::: DATA FOR THIS TASK :::

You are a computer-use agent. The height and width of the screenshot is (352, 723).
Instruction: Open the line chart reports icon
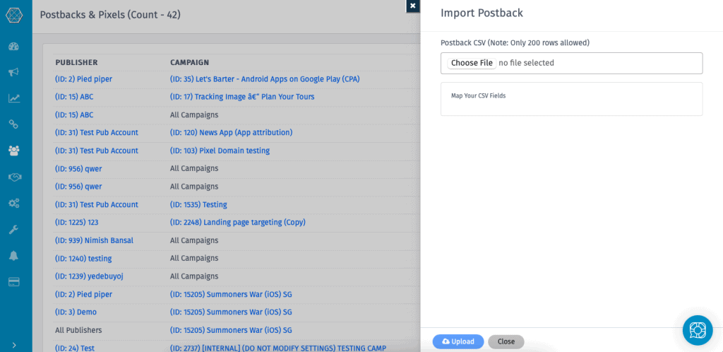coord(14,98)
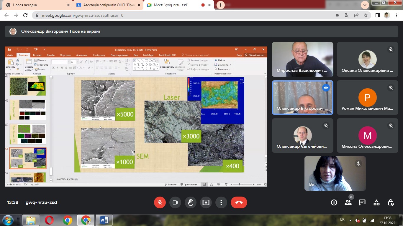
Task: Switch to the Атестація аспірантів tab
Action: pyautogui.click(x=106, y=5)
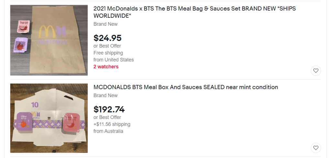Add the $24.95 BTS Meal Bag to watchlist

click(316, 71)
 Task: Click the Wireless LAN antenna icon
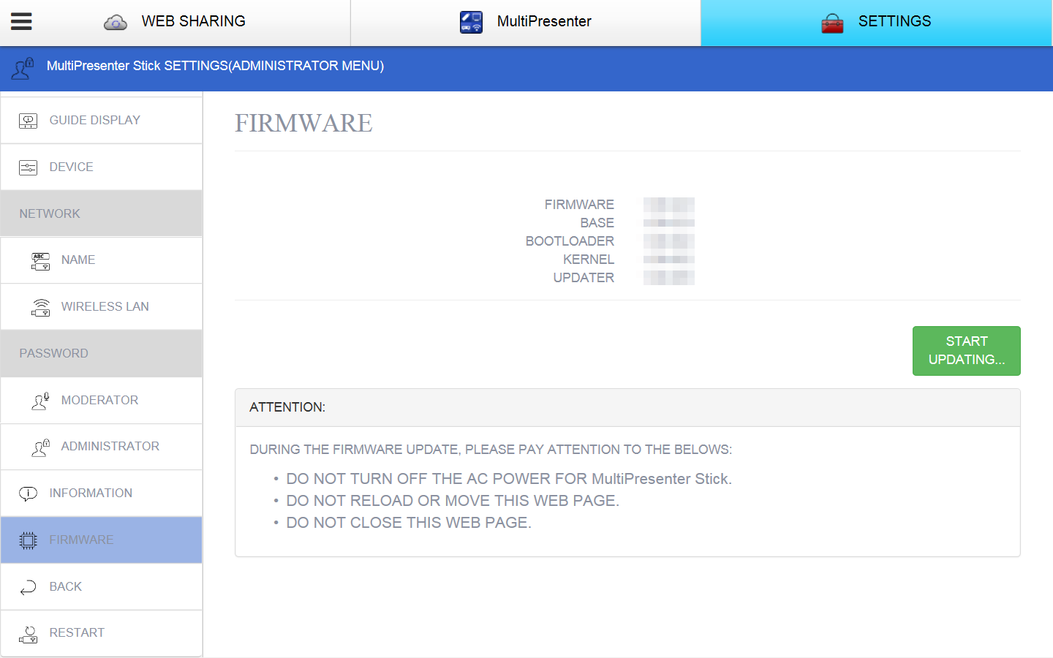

:::
::: DATA FOR THIS TASK :::

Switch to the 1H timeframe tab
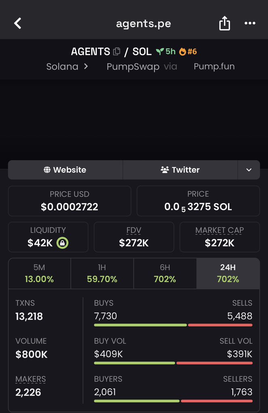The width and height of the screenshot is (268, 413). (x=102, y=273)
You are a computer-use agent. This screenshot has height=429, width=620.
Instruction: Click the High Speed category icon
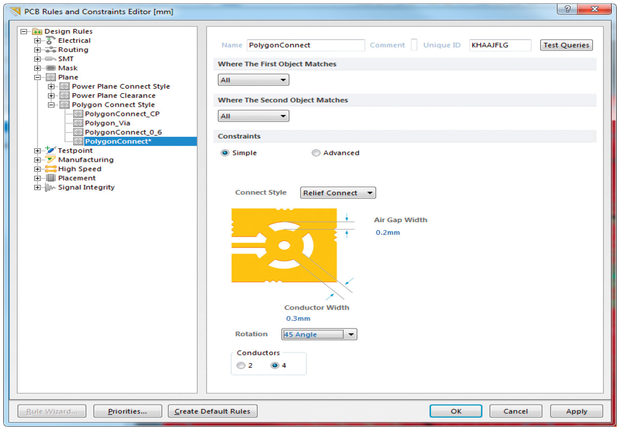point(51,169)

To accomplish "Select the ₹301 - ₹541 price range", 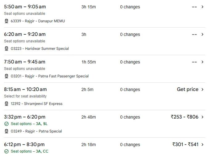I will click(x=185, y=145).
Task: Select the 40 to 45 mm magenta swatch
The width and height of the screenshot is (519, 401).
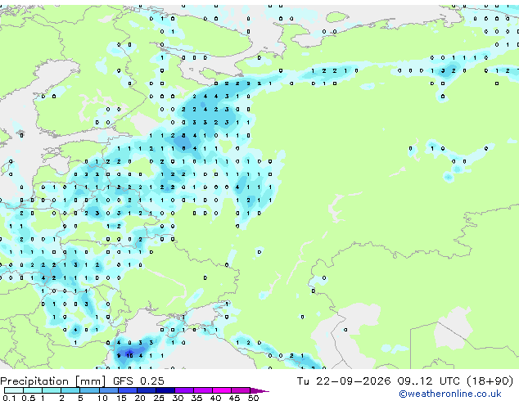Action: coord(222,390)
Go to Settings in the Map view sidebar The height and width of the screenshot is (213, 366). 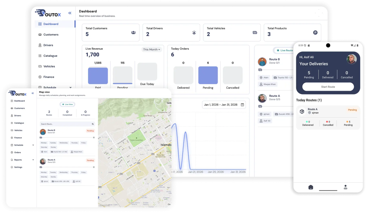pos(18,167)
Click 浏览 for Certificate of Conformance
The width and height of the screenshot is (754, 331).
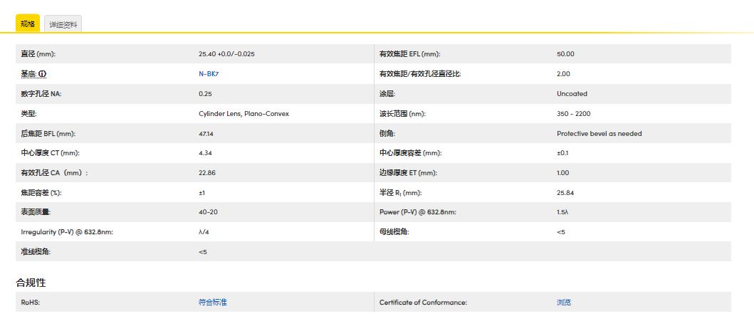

:::
::: DATA FOR THIS TASK :::

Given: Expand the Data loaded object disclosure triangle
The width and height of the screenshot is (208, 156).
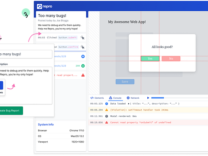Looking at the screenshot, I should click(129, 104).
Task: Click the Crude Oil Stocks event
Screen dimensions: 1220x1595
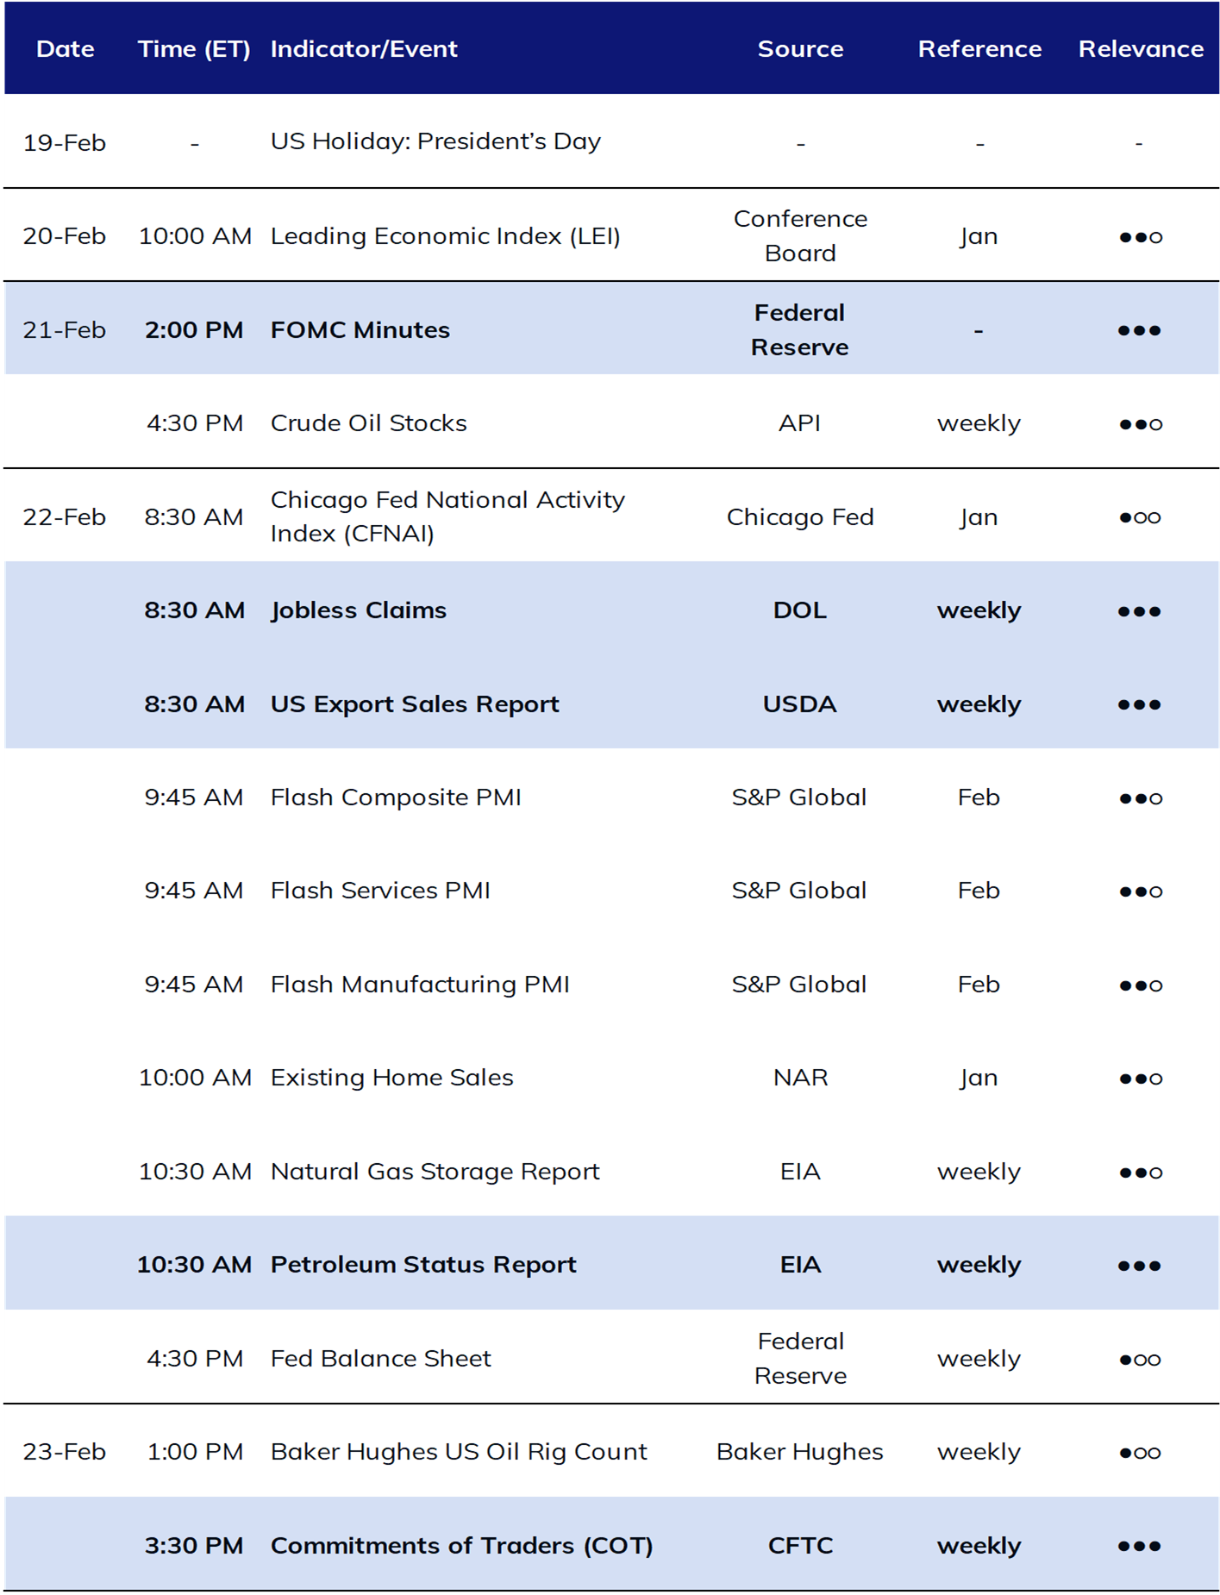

:::

## PROBLEM
Beginning at the line above that contains "Click 浏览 for Certificate of Conformance", return each line exactly through the line that contains "The width and height of the screenshot is (754, 331).", and no others.

## RESPONSE
Click 浏览 for Certificate of Conformance
The width and height of the screenshot is (754, 331).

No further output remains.